Monday, September 17, 2001
Remarks by California Chief Justice Ronald M. George
(These remarks were made at a noontime ceremony Friday outside the San Francisco Federal Building. The ceremony was held in recognition of the President’s proclamation that Friday was a National Day of Prayer and Remembrance for the victims of the terrorist attacks on the East Coast. It was estimated that more than 3,000 federal and state employees attended.)
We gather here today as citizens of the world saddened by senseless acts of hate almost too difficult to comprehend. We know that we are not alone in our grief. Not only Americans died in the tragedies of Tuesday—hundreds of citizens of nations from every part of the world were lost with them.

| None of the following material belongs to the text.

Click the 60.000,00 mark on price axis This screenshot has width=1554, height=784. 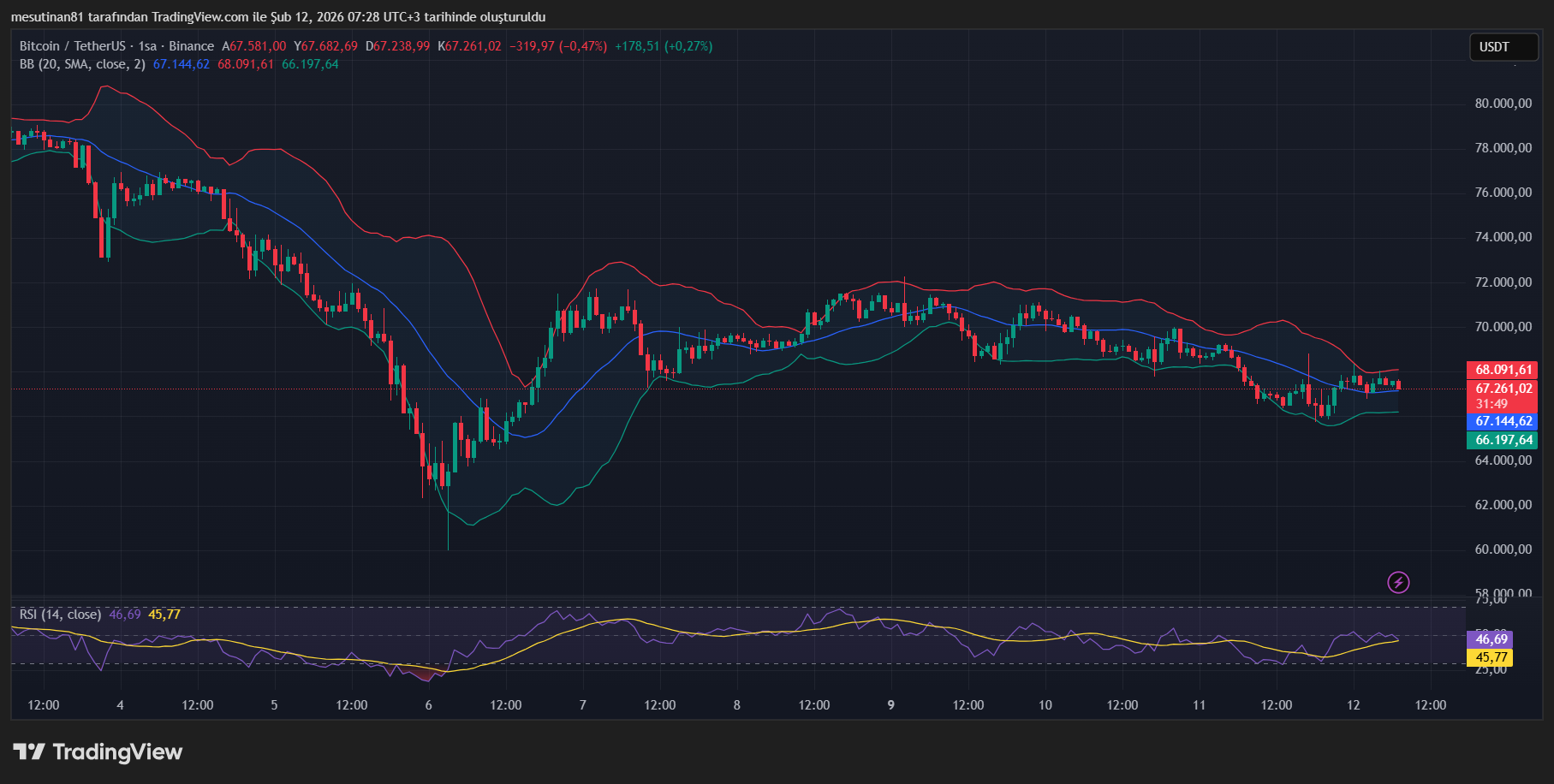coord(1503,549)
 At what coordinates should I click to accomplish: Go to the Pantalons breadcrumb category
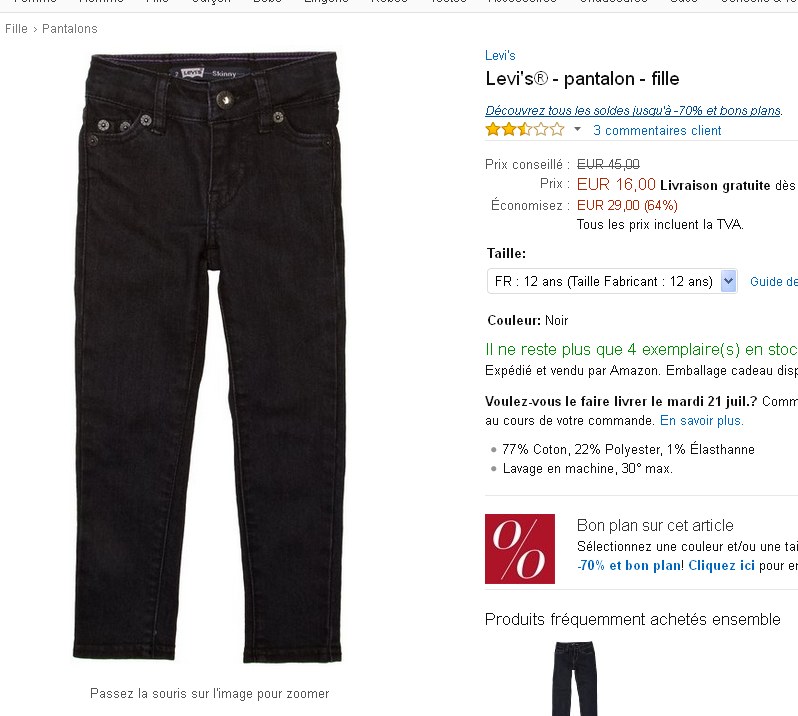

People from every corner of the world have expressed their deep condolences for those who have been lost and injured and for those who love them—and for the blow struck at our nation. And people in every part of the world have been reminded that when hate and evil strike, the only true victories won are by those who respond with determination, compassion, bravery, and a renewed commitment to forge a better world.
We gather here as Americans to remember those who perished Tuesday. We do not yet know the names of all of the men and women on the airliners, in the World Trade Center, and at the Pentagon, but we grieve for them, their families, and the nation. We are confident that our government will bring to justice those responsible for these horrible crimes. And together we honor the firefighters, police officers, emergency medical workers, and everyday citizens who risked their lives—often at the ultimate cost—to help others. Their acts will stand forever as an indelible symbol of the greatness of our nation.
We gather here as Californians. Our state is the most diverse society in the history of humankind. We have learned to value that diversity and to teach tolerance for people of all cultures and religions. Out of that diversity has come our strength. Over the next several days, we will be challenged not to confuse the acts of a few mad men with those of our friends and neighbors. Not to respond blindly, but to respond justly. That, after all, is something we all can do—hold close to the rule of law from which the strength and power of our nation and our state derives.
Like an earthquake, this tragedy has taken from us the comfort of a sense of stability and predictability. But as we did after the earthquakes, we shall move forward and rebuild and renew. And in doing so we stand together with the people of our state, our nation, and the world in offering our sympathy for those who have lost so much, our gratitude for those who have given so greatly, and our determination that we shall prevail over hate.